A few months ago, thanks to improvements farmers made on their land, two small tributaries to Pequea Creek were removed by the state from the list of impaired streams in Lancaster County.

They were the first waterways in Lancaster County to be removed from the official list of polluted waters in more than 20 years.

Now, a new project has been launched in the county to repeat that feat and get eight priority stream sections similarly cleaned up and delisted as quickly as possible.

“People in Lancaster County have been hearing about cleaning up our streams for a long time but have no sense it’s happening. Part of what we’re excited about here is getting people to see that clean streams is an actual possibility,” said John Cox, chairman of the board of Turkey Hill Dairy and a member of Lancaster Clean Water Partners, a local group helping with the project

“Stream delisting is important as something to really celebrate and potentially get landowners and local communities excited,” added Carly Dean, project manager for the Annapolis, Maryland-based Chesapeake Conservancy, which is spearheading and funding the project.

The Rapid Delisting project, as it is called, is being drawn up with the considerable input of more than 30 local organizations and municipalities. They are close to finalizing the eight targeted streams from each of the county’s major watersheds.

Each will be picked because of cooperative landowners and water quality that can be dramatically improved by conservation practices. Most likely will be headwater streams.

Besides the rapid cleanup goal, what’s unique about the initiative is that the priority streams are primarily selected by people sitting at computers examining high-resolution aerial images of landscapes in the county.

From changes in elevation and land uses, trained Chesapeake Conservancy staffers can determine such things as the rate of runoff, where water concentrates, steep slopes, effectiveness of vegetation buffers, types of land cover and more.

“We like to think of it as an MRI snapshot of the landscape,” said spokeswoman Jody Couser.

Once the stream sections are selected, landowners — usually farmers in Lancaster County — will be approached about a willingness to allow funded conservation measures, known as best-management practices, to be put in place.

It’s called Precision Conservation and the conservancy has pioneered its use.
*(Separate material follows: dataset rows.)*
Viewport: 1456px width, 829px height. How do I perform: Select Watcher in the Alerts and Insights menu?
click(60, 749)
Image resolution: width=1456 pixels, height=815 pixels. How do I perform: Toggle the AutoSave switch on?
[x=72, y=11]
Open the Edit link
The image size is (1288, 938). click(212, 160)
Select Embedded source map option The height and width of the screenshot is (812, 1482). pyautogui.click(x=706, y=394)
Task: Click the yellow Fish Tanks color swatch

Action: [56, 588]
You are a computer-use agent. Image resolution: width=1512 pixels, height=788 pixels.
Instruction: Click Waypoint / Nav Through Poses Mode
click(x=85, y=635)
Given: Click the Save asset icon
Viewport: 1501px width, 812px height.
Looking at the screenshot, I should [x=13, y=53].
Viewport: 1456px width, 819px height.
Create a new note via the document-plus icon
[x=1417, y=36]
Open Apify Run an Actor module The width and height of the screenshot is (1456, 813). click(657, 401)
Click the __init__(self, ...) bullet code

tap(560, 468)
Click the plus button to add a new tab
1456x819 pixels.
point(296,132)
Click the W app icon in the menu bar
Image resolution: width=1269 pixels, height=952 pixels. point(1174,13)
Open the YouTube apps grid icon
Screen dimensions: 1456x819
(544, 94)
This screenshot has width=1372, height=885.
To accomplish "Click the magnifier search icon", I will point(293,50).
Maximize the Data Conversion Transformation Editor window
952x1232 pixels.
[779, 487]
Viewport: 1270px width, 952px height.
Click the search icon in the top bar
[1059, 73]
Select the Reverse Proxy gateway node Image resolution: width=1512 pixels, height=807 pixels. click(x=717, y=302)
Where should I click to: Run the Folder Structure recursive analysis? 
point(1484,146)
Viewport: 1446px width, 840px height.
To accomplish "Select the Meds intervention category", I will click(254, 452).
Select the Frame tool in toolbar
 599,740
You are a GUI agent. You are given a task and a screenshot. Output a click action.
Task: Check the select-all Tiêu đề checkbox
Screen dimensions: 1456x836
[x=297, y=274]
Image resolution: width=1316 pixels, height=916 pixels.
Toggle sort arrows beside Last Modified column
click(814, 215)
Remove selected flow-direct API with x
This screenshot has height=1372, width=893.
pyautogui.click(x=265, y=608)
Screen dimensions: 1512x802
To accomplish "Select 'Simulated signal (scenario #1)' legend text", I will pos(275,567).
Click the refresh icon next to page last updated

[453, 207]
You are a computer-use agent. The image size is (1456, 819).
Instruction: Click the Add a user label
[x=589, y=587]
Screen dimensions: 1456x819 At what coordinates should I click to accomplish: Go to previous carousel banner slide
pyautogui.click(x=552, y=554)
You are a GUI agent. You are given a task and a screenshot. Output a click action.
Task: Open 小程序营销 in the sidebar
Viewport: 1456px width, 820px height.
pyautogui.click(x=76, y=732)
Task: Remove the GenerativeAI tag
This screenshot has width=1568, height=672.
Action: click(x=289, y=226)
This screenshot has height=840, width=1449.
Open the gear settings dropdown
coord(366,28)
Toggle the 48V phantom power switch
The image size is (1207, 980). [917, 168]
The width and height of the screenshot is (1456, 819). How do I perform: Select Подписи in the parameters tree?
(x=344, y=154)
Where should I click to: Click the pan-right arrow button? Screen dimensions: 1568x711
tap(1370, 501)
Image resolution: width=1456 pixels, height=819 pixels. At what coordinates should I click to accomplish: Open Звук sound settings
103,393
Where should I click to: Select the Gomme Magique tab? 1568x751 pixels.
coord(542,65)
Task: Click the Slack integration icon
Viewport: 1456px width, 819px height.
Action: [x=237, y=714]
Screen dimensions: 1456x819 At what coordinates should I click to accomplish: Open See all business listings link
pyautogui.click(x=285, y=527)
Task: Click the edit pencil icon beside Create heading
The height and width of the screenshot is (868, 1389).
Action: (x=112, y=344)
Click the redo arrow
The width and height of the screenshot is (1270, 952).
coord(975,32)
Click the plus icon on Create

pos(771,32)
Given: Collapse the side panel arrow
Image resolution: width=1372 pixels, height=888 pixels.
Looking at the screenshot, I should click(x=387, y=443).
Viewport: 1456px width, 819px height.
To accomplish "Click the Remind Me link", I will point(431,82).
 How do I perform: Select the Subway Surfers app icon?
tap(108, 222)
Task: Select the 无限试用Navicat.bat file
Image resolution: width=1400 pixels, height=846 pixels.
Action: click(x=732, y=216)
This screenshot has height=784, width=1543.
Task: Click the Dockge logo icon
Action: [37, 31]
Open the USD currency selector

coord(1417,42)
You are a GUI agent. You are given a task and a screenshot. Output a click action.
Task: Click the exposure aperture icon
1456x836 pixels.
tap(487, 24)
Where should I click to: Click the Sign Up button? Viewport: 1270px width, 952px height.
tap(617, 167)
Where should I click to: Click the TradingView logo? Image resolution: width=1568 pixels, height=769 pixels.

It can, according to the group, “put the right restoration and conservation practices in the right places at the right scale while ensuring that they are working as designed.”

The conservancy, which has received more than $6 million from the U.S. Environmental Protection Agency to map out the entire Chesapeake Bay watershed with high-resolution imagery, hopes the effort in Lancaster will become a prototype to be used throughout the bay.

“It’s revolutionizing how conservation is being done in the Chesapeake Bay,” Couser said. “Information is power.”

The Lancaster Clean Water Partners, a countywide group that has a goal to provide clean and clear water in local waterways by 2040, is enthusiastic about the pilot project.

A science-based approach and concentration on agriculture runoff presents the best way for Pennsylvania to meet its commitments to reduce harmful sediment and nutrients that end up in the bay, said Joellyn Warren, a West Lampeter Township resident and chair of the Lancaster County Clean Water Consortium, another local water group.

“We’re glad we can see on-the-ground results for clean and clear water.”

The effectiveness of the Precision Conservation approach to determine which landscape factors have the greatest effect on water quality was demonstrated between 2016 and 2019 on land along 11 streams in Centre, Clinton, Lycoming and Huntingdon counties.

Once the eight streams are picked and landowners agree to conservation work, it will take several years for the on-ground work to be done.

And maybe 10 to 12 years before water quality improves to the point for a stream to be removed as a polluted stream. Evidence will largely come from small aquatic insects that need clean water, known as macroinvertebrates, again populating the streams.

“It took hundreds of years to get these streams in this condition, so 12 years is rapid recovery,” Cox noted.

Added Matt Kofroth, watershed specialist for the Lancaster County Conservation District, “It does have far-reaching implications for us. We’re the issue for cleaning up the bay and this is one way of going about doing it.”

It is hoped federal funding will pay for on-farm improvements such as streamside buffers, cover crops and manure control.

“I think there is a mythology out there that our farmers aren’t doing the right thing,” Cox said. “That’s not true. A lot of small farmers simply can’t do or afford to do it. It’s not that they don’t want to. We’re helping them identify what would be best for their farm, how to get that done and then give them financial support.”